Staff writer Joseph Tanfani contributed to this article.

 

Comments   
Posted 08:42 AM, 11/03/2009
anti-tax
Has the City Solicitor written an opinion as to whether the "memo of understanding" itself is illegal? Maybe she should before the BRT has an open meeting. The embarrassment will continue if the BRT has an open meeting and then finds the agreement is illegal. According to state law, only City Council with voter approval can change the BRT. The BRT and the Mayor can't!
Posted 01:13 PM, 11/03/2009
Dadair1
I knew the deal was to good to be true! Another back door deal out in the open, that need public approvial, thouht they could pull one over on us! SHAMEFULL...........

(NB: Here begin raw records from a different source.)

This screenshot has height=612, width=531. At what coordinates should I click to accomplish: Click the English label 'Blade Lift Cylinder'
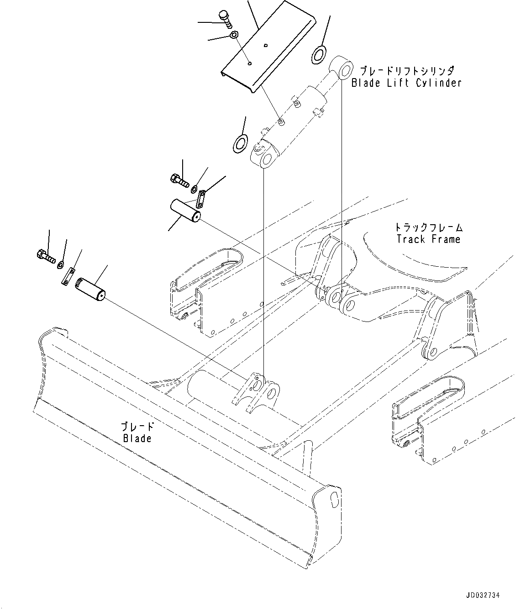pyautogui.click(x=406, y=83)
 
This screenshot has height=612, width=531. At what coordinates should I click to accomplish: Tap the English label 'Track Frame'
pyautogui.click(x=428, y=239)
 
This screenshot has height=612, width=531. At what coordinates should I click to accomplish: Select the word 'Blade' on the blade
pyautogui.click(x=137, y=438)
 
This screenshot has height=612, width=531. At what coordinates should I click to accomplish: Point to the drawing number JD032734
pyautogui.click(x=483, y=596)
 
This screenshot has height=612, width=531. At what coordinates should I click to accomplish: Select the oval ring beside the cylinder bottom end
pyautogui.click(x=240, y=143)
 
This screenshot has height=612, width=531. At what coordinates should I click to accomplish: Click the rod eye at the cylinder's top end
pyautogui.click(x=342, y=67)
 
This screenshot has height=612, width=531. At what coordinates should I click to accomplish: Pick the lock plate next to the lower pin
pyautogui.click(x=68, y=277)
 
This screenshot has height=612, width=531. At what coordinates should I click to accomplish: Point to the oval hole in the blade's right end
pyautogui.click(x=334, y=496)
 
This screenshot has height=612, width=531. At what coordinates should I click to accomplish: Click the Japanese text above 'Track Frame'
pyautogui.click(x=428, y=227)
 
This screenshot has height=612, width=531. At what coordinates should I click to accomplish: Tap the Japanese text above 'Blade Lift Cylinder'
pyautogui.click(x=406, y=71)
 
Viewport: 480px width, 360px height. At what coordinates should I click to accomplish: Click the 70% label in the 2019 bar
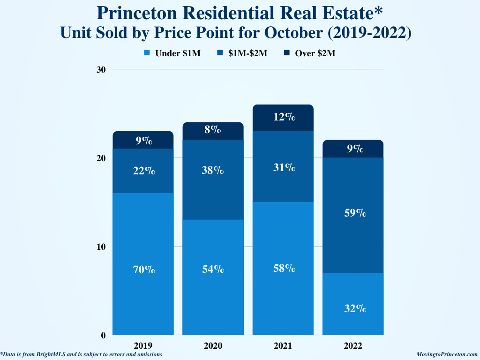click(x=143, y=270)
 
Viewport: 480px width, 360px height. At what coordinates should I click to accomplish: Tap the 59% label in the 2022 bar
click(x=354, y=213)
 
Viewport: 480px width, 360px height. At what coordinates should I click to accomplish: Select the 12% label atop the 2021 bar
click(x=284, y=117)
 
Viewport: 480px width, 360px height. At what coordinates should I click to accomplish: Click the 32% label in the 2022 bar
click(x=354, y=308)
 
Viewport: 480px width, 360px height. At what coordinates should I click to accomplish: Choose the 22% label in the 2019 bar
click(x=143, y=171)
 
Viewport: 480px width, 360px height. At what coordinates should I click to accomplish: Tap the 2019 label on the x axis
click(x=142, y=346)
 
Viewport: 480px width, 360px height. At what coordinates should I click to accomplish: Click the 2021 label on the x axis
click(x=283, y=346)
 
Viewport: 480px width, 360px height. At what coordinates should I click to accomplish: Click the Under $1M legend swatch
click(x=147, y=53)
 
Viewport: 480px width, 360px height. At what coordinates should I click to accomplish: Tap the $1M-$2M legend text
click(x=248, y=53)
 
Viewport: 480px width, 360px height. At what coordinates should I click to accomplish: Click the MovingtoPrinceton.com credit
click(x=447, y=355)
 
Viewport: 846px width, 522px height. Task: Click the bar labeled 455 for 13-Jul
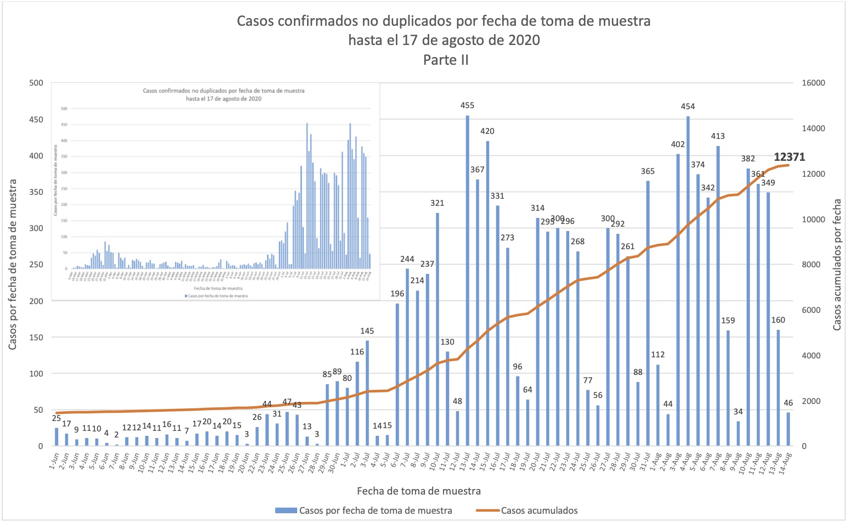[468, 280]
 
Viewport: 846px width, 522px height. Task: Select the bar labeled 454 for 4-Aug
[688, 280]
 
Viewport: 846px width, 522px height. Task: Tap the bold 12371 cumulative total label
[789, 157]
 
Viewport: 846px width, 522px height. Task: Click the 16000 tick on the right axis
[814, 83]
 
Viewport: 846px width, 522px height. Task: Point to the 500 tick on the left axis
[36, 83]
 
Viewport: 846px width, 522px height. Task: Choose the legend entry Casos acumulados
[539, 510]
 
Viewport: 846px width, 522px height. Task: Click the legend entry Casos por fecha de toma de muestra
[376, 510]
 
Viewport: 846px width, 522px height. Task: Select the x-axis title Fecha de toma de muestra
[419, 491]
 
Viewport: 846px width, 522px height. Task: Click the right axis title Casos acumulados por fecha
[837, 265]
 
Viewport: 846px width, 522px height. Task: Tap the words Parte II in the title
[446, 60]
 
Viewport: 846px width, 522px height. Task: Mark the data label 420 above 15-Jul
[487, 131]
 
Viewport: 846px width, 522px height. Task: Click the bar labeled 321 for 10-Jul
[438, 329]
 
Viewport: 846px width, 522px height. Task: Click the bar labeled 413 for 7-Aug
[718, 296]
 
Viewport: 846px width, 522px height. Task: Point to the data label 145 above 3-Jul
[367, 331]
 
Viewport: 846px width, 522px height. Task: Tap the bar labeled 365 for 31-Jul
[648, 313]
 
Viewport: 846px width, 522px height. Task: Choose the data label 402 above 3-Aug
[678, 144]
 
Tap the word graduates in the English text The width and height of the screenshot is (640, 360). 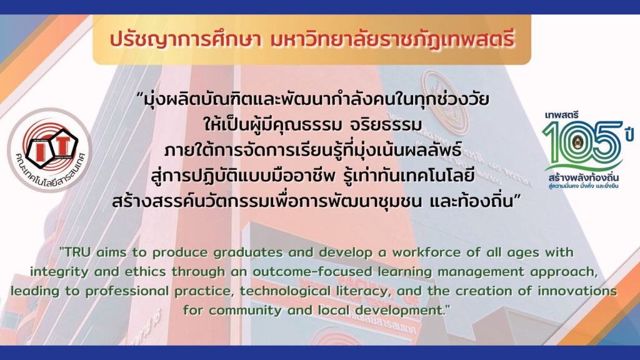[x=248, y=252]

Posted 02:05 PM, 11/03/2009
CleanupPhilly
Given the truly anti-Democratic practices in the BRT, to fire itself and turn the duties over the mayor while reform occurs, but without satisfying the mechanism for public comment is and odd bone to stick in the Ink's craw. The BRT violates the Sunshine Act all the time. The City Controller, Butkovitz, violates the legal requirement to audit every city department every year with nary a meek press protest, even garnering an endorsement from one of the two local papers. Public hearings should be performed, but the result will be predictable -- blow up the BRT is the consensus. It's corrupt, patronage, outdated, and unable to give anything resembling normal public service. There are BRT employees on the Public School budget, sapping $4 million from Philly public schools that could be used now. Those employees are all at the polls, violating the civil service regs that they should rightly fall under. That is really egregious. But it's true that Philly has to figure out what the Sunshine Act says and means.

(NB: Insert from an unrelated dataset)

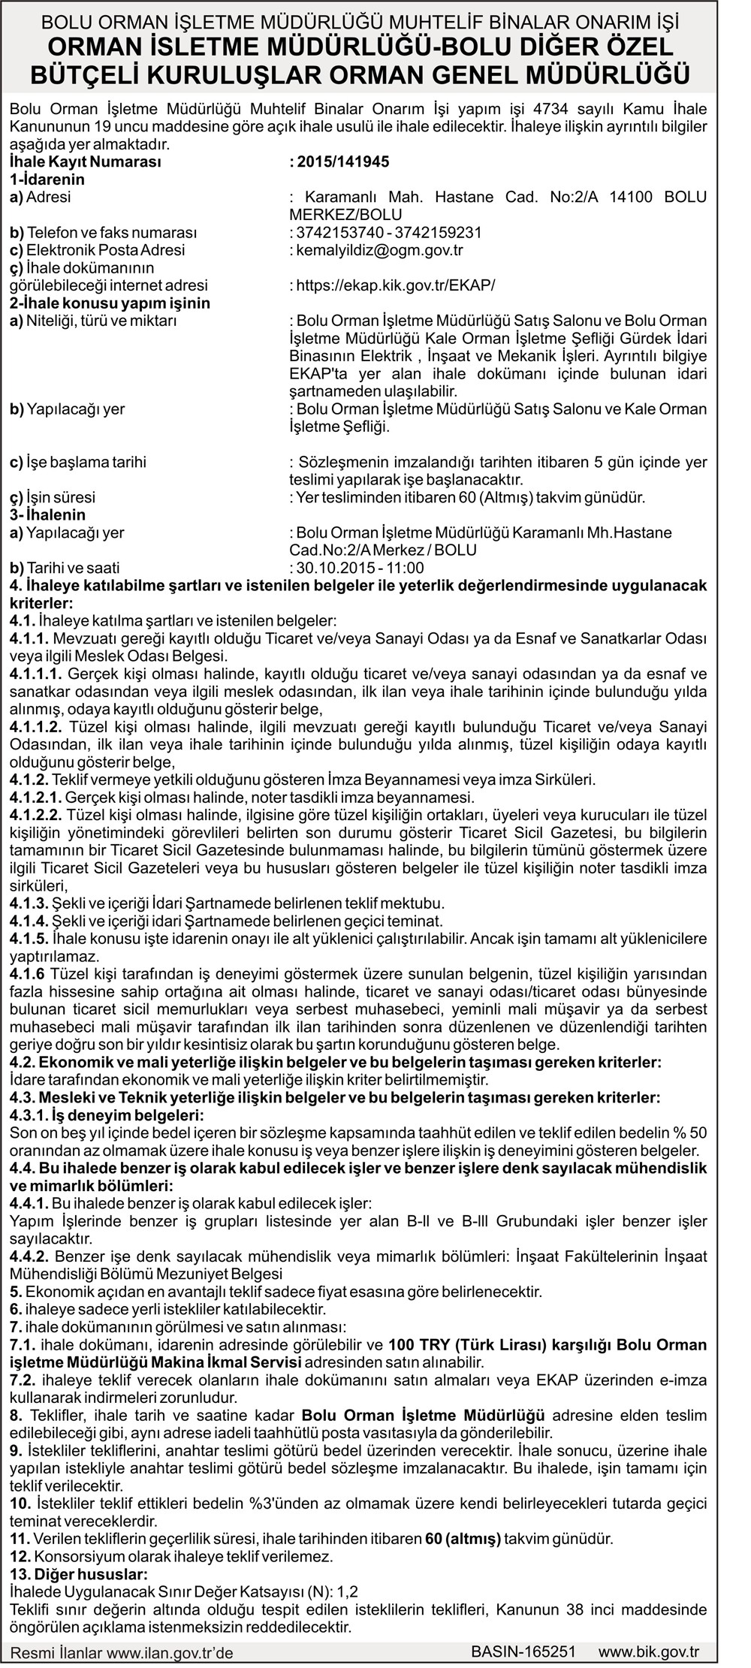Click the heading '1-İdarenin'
click(47, 179)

Posted 02:08 PM, 11/03/2009
CleanupPhilly
What Shelly Smith needs to investigate at my request is how the BRT will be allowed to not implement AVI in violation of the state law that requires all property tax assessments to be based on some objective criteria. That violates my pocket book, my direct need for the rule of law. Bill Green is trying to delay reforms using any means necessary, and Brett Mandel should sue the BRT for not implementing AVI to satisfy state law. Green is trying to preserve the machine, instead of fixing the basics. Shields needs to be savvy about this.
Posted 03:53 PM, 11/03/2009
joseph shay stivala
I agree with anti-tax. City Council only - has the authority to act in this matter. Councilman Green told the Solicitor in City Council hearings that the document only had three signatures. Holding a hearing on this with input for all sounds like a circus conundrum. CleanupPhilly makes a request of the Solicitor - how? He or she hogs up the comment space, but has no human name for the request? Does he want to bring Brett back? He/she should request if the assessmwent move is a power grab, instead.

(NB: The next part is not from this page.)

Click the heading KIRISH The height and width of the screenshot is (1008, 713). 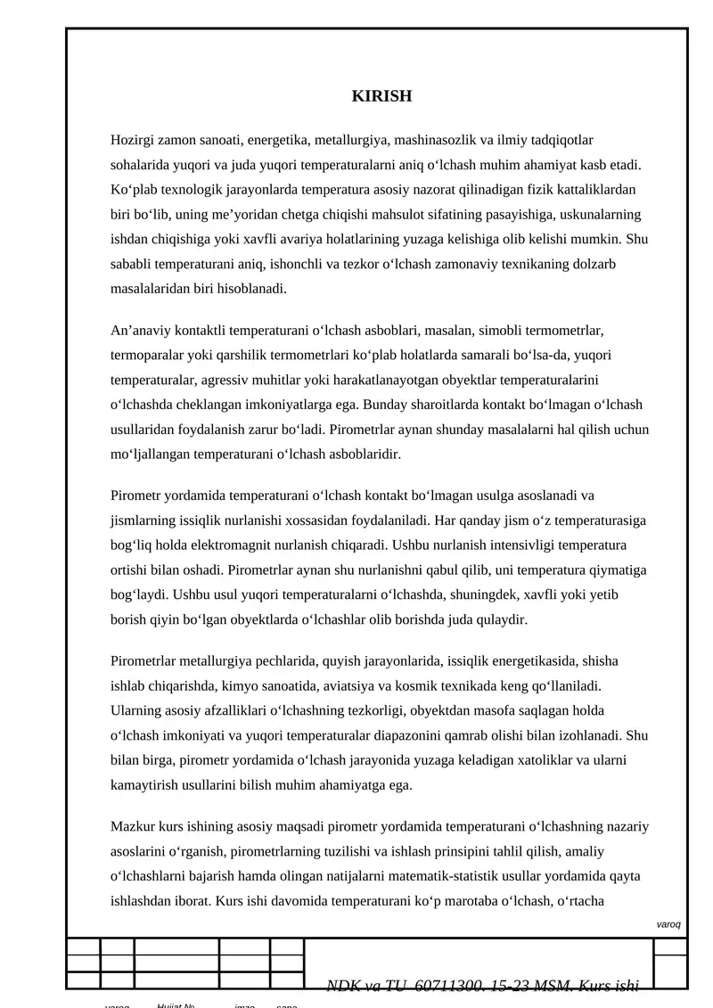(x=381, y=96)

Posted 03:54 PM, 11/03/2009
joseph shay stivala
I agree with anti-tax. City Council only - has the authority to act in this matter. Councilman Green told the Solicitor in City Council hearings that the document only had three signatures. Holding a hearing on this with input for all sounds like a circus conundrum. CleanupPhilly makes a request of the Solicitor - how? He or she hogs up the comment space, but has no human name for the request? Does he want to bring Brett back? He/she should request if the assessmwent move is a power grab, instead.
Posted 08:17 PM, 11/03/2009
John Gualt
Green's just playing politics. His game is to pretend to reform, delay the entire process, this will garner favor with the Democratic machine, and the machine will back him in his race for mayor against Mr. Potato Head.